*** RECORDS SUPPLIED

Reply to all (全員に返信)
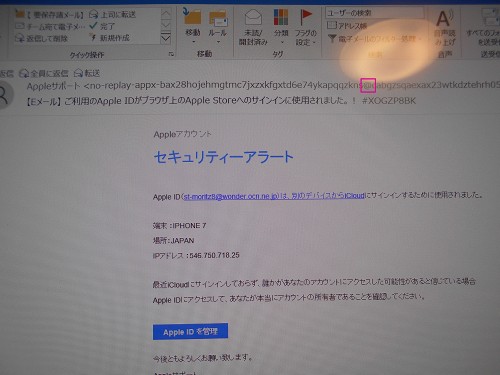 pyautogui.click(x=44, y=73)
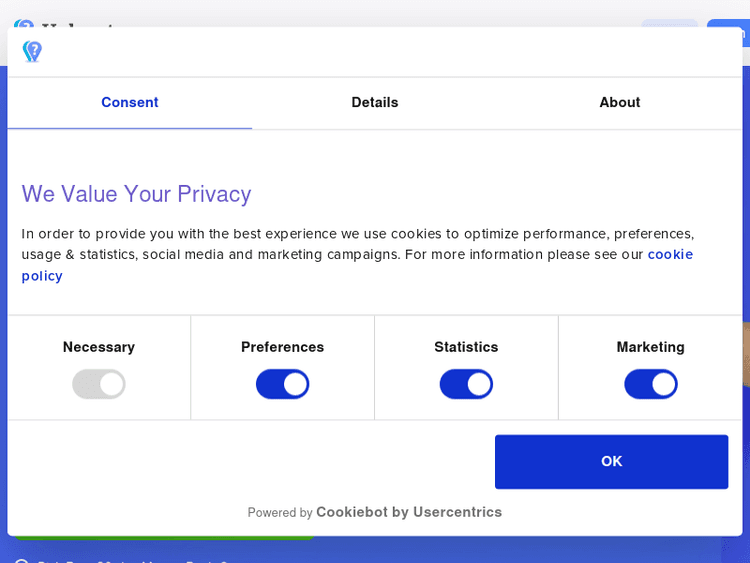
Task: Disable the Preferences cookies switch
Action: (282, 384)
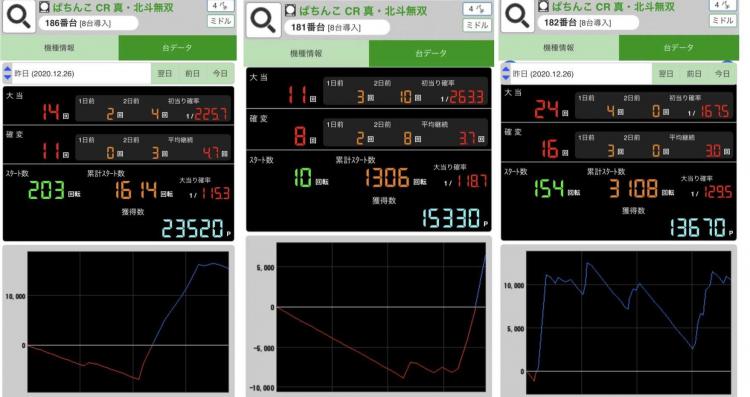Click the magnifier search icon for machine 182
Viewport: 750px width, 397px height.
tap(518, 16)
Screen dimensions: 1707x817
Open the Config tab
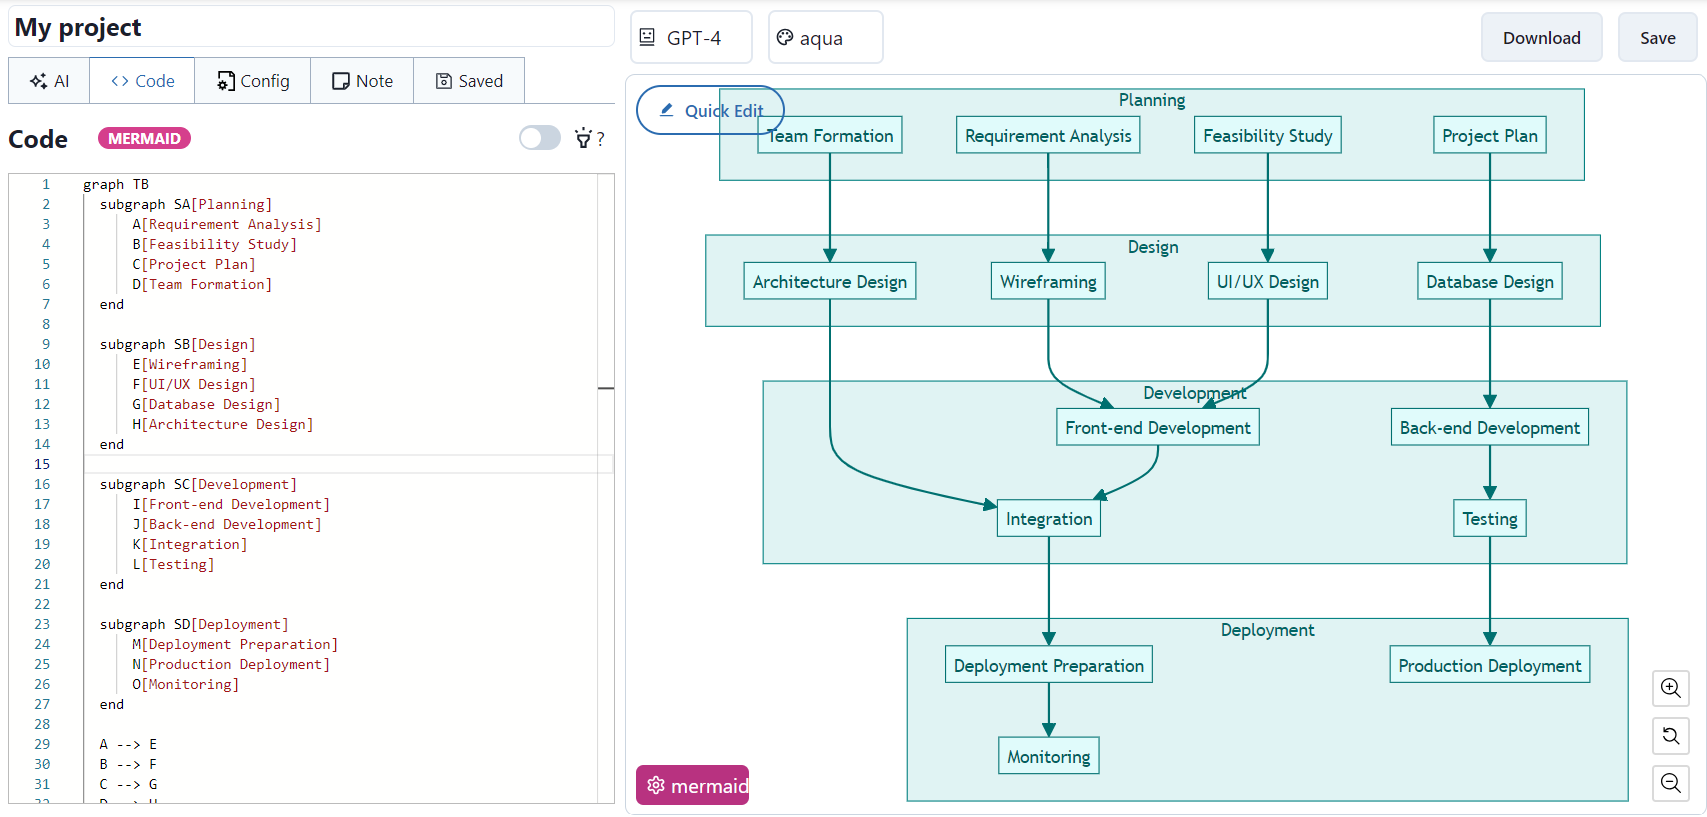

******

## DIRECTION
Copy the listing above word for word, leaving out the pictures.

## WRITTEN SOLUTION
Reply to all (全員に返信)
 pyautogui.click(x=44, y=73)
Task: Disable the Preferences cookies switch
Action: (282, 384)
Click the magnifier search icon for machine 182
Viewport: 750px width, 397px height.
tap(518, 16)
Screen dimensions: 1707x817
Open the Config tab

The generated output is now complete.